By all accounts, Thursday night's protest in downtown Dallas was peaceful. Then shots rang out. Here's a look at 24 hours in Dallas through sound and photos.

Demonstrators gathered in Belo Garden Park to protest the recent fatal police shootings of two African-American men — Alton Sterling in Baton Rouge, Louisiana, and Philando Castile of St. Paul, Minnesota.

Around 8:45 p.m., just as the event was wrapping up, a sniper started firing into the crowd. Five police officers died and seven were injured. Two civilians were also hurt.

Click on the slideshow above to see pictures from the Thursday night protests. 

'I don't know what happened ... I was taking cover'

Javier Giribet-Vargas, a KERA intern, was covering the protests when the shots began. “I don’t know what happened, but by the Bank of America building, there was a shooting; I ran, I dropped my phone."

Dozens of Dallas police cars arrived immediately. Officers were out in force, wearing helmets, shields and holding assault weapons. 

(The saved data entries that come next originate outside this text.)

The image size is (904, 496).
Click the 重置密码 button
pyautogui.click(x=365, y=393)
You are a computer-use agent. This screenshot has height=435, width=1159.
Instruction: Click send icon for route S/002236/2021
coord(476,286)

"I was taking cover and I could hear on the police radio that there was an injured person who was shot in the chest and that the suspects could have been in a black SUV. The police were saying through the radio that the shots might have come from the parking garage of one of the buildings."

'Everything just fell apart'

Wyatt Rosser attended Thursday night's march and talked with KERA about what he saw:

"The Black Lives Matter rally … started out as, what was to me, the biggest and most inspiring rally I've been to in Dallas. Speakers were great and everything and was peaceful and beautiful until the end of the march. … There were really beautiful speakers, a lot of great things were said and it felt really unifying and we were all standing in solidarity and that happened, and everyone just scattered and we broke apart. That was probably the most intense and disheartening thing for me, how symbolic it was being linked in arms, feeling this really strong moment and then hearing gunshots and then everything just fell apart. …
"These shooters are definitely radicals that are not representative of what we were gathering for or standing for and speaking about. This was by far the most peaceful and unifying BLM rally I've been to. There was no talk of violence or fighting back. There was talk of standing up for your rights and coming together as people and protecting yourselves, yes, but there was no kind of rhetoric spoken by the speakers or people in the audience that would have encouraged this to happen. …
"These few radical shooters took everything over and stole the spotlight with violence that's not representative of what the majority of us was standing for tonight."